Cell and Gene Transport Logistics: Making Fragile Journeys Dependable

Why are these shipments different?

Most medicines travel safely under standard cold chain conditions. But cell and gene therapies don’t. Some require storage below -150 degrees Celsius from the very beginning of their journey. Others are only stable for a few hours. It’s essential to recognise that even a brief delay, a slight temperature variation, or a handling error can render the entire shipment unusable. That is why these therapies require transport solutions that are faster, more precise, and more closely monitored than conventional healthcare logistics.

Working with the limits of time and temperature

Cell and gene transport logistics leave little room for error. Each therapy must remain stable and viable from the moment it leaves the laboratory until it reaches the patient. We ship some therapies at controlled ambient or refrigerated temperatures, while others move in cryogenic conditions. In these colder environments, cells slow their metabolism, which helps them survive longer, even if a few do not.

The cold is not an obstacle. It is what protects the life within each therapy until it can do its work. We design our packaging to keep each treatment at the optimal temperature throughout its journey. Some require controlled ambient or refrigerated conditions, while others require ultra-low or cryogenic environments to protect cell integrity and ensure viability.

Protecting Therapies in Transit

Monitoring systems track every aspect of the journey—from temperature and security to location—ensuring nothing goes unnoticed and that data remains secure. We plan routes against the clock and prioritise every urgent delivery. We do not present these measures as features. They are simply part of how we work. They are the safeguards that maintain the viability of therapies until they reach the point of care. Every shipment carries more than just its physical contents. For autologous therapies, it represents one patient and one treatment. 
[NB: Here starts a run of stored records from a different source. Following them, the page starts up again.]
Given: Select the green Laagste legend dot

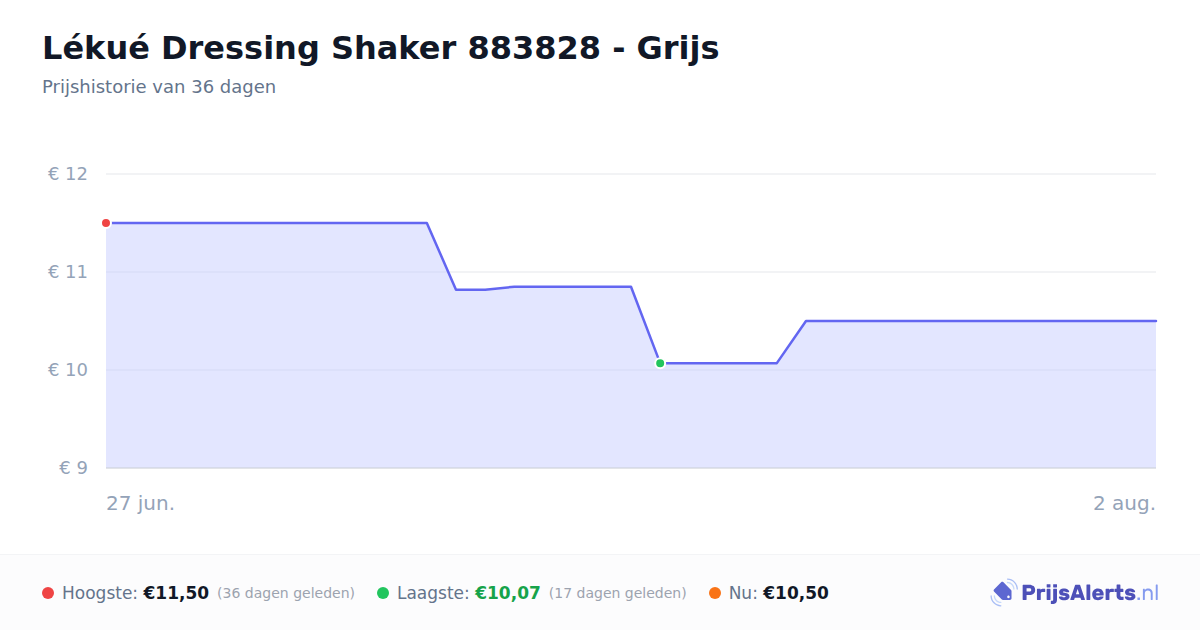Looking at the screenshot, I should coord(383,593).
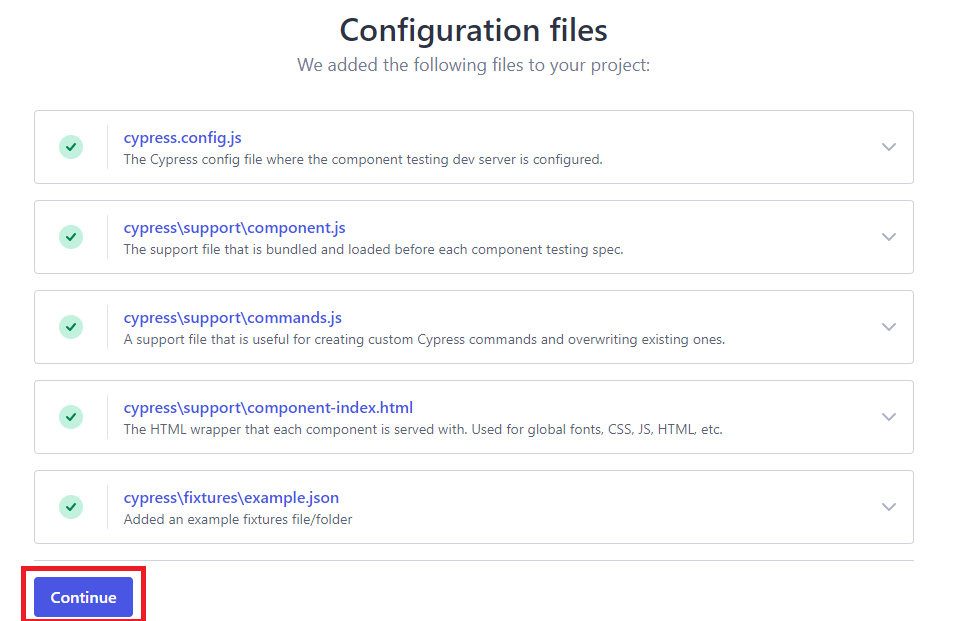
Task: Open the cypress.config.js file link
Action: point(183,138)
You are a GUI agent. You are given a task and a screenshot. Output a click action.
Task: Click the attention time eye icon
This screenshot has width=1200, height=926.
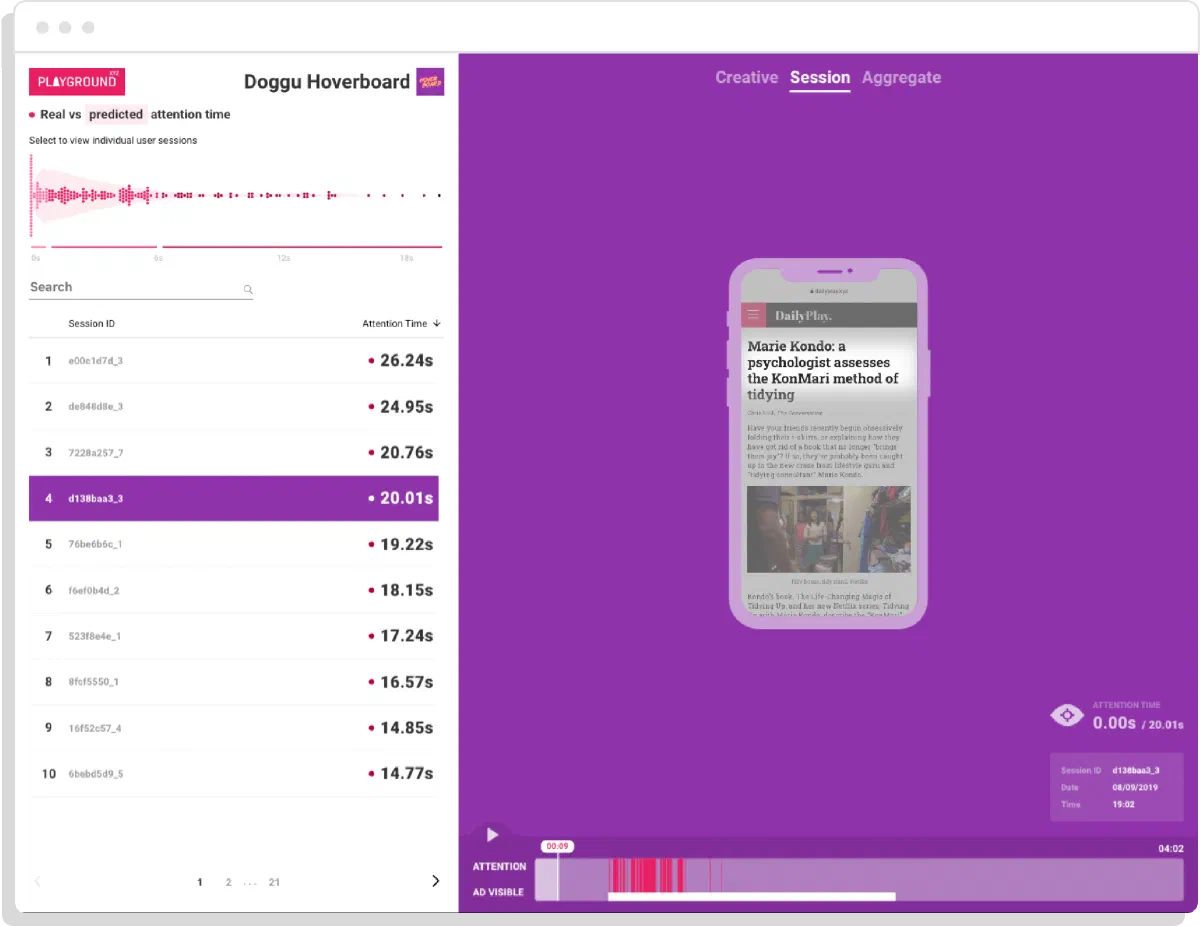tap(1067, 715)
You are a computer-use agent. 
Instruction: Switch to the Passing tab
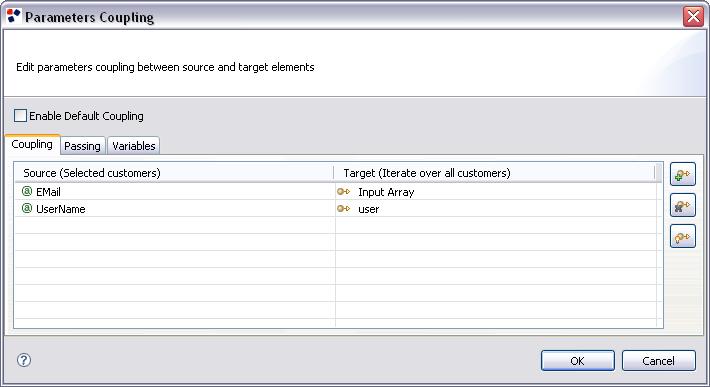[82, 146]
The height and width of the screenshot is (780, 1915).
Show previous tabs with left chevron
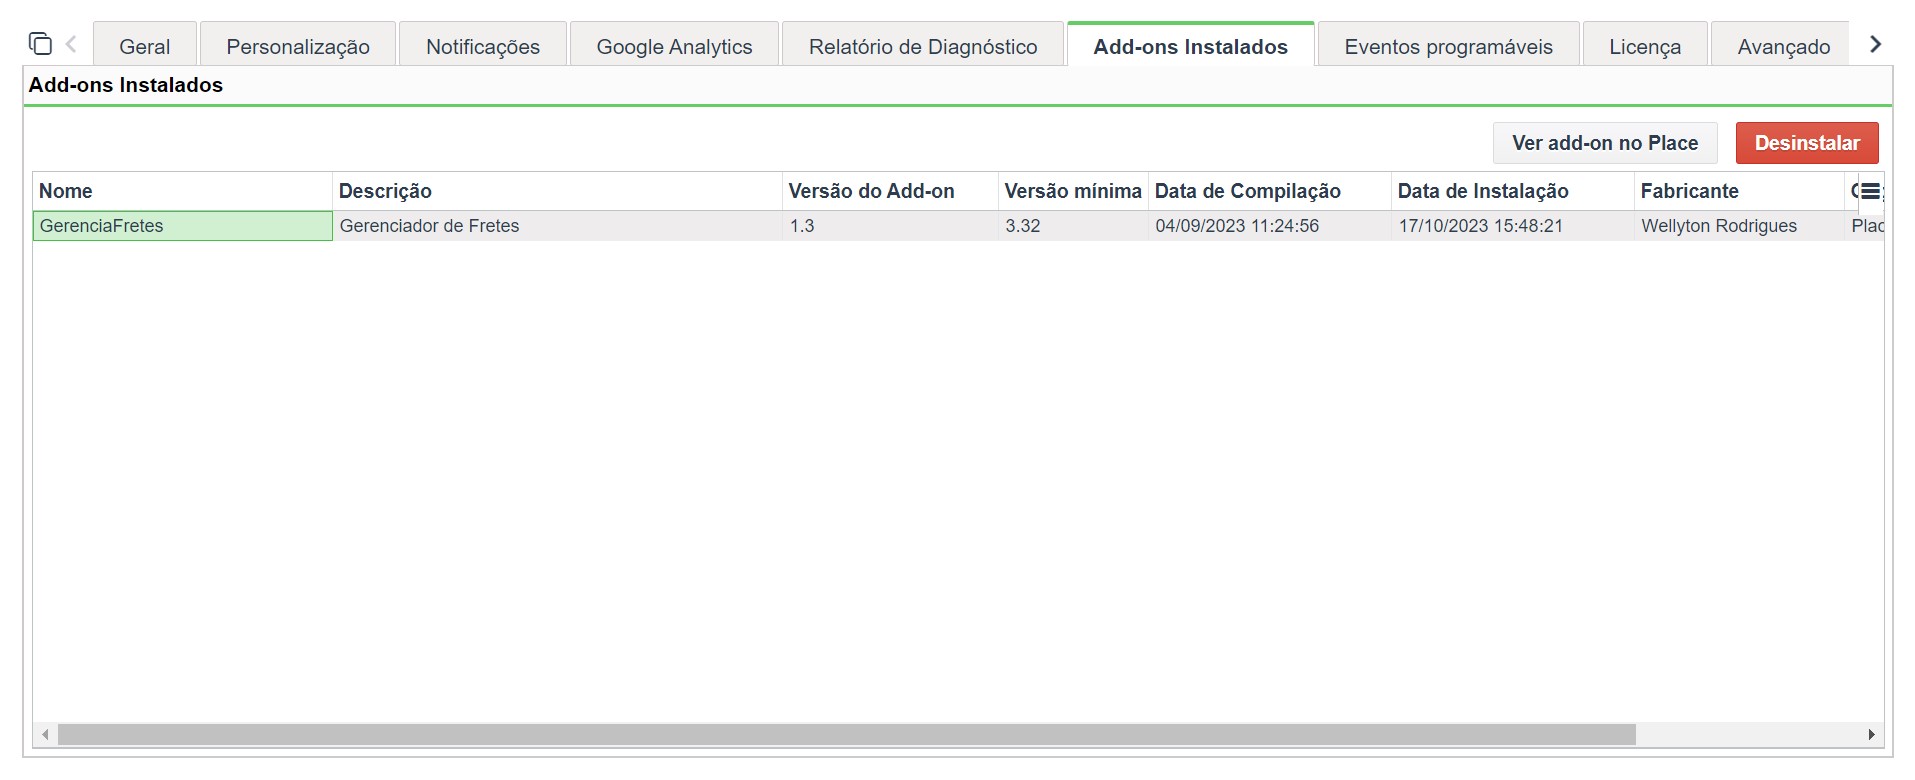pos(71,44)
Maintaining the Chain of Trust

Teams collect cells from each patient and return them to that same person, transformed into a potential cure. That is why they maintain a rigorous chain of custody. They document every shipment from collection to delivery to ensure precision and accountability at every stage. The goal is simple. Every therapy must reach the person it was made for, precisely as intended.

From Logistics to Lifelines

That means carefully following each step. From cell collection to delivery. Ensuring that identity, timing, and temperature all stay aligned.

Nothing can be misplaced. Nothing delayed. Nothing altered. Because behind every shipment, there is a life depending on it.

Borders, paperwork and the risk of delay

Crossing borders places pressure on any shipment, but with cell and gene therapies, the risks are greater. Moving therapies internationally involves navigating customs, completing paperwork, and adhering to national regulations. These processes are not barriers; they are safeguards to protect patients and to ensure every shipment complies with standards. The key is proper preparation. When everything is managed correctly from the beginning, the therapy advances smoothly and the patient waits less.

To ensure a successful release on the receiving side, documentation must be complete, consistent, and compliant with all regulatory requirements of the destination country. Import permits, product licences, temperature records, and, when necessary, patient or trial documentation must accompany the shipment. Any missing or inaccurate element could delay the clearance process. 

Every stage of the journey must be traceable and supported by reliable data that demonstrates adherence to Good Distribution Practice. Before a shipment can proceed, all records are checked to confirm that everything has been done correctly. This care protects the quality of the therapy and helps it reach the patient without delays or risks.

A global network with a specialist focus

As part of DHL Health Logistics, CRYOPDP combines global reach with a deep understanding of healthcare logistics. Our presence in more than 150 countries connects research centres, clinical sites, and treatment facilities through a single, coordinated network. What defines our approach is precision. Each shipment is handled with the accuracy and control required for therapies that cannot be delayed or substituted.

This global framework allows us to oversee cell and gene therapies, clinical trial materials, and biological samples within a unified operational and regulatory system. By linking local expertise with international coordination, we help ensure that advanced treatments are accessible to patients wherever they are.

Innovation that strengthens reliability

Healthcare logistics are constantly evolving with the introduction of new treatments and regulations. What is most important is keeping stability and clear thinking. The packaging maintains the correct temperature. The tracking system continuously displays the location of everything. If something begins to go wrong, someone notices and intervenes. That is how it works. It is not about systems or slogans. It is about people paying attention so every delivery arrives as it should.

From laboratory to patient care

Each shipment embodies years of research and the hope of patients. CRYOPDP unites these two worlds through experience, care, and coordination. Every step is meticulously managed to preserve the material’s integrity, comply with regulations, and ensure prompt delivery. 

This is straightforward. Trials can proceed. Patients can continue receiving their treatments. Behind every shipment, there is a single purpose.

 To move science without losing what makes it valuable.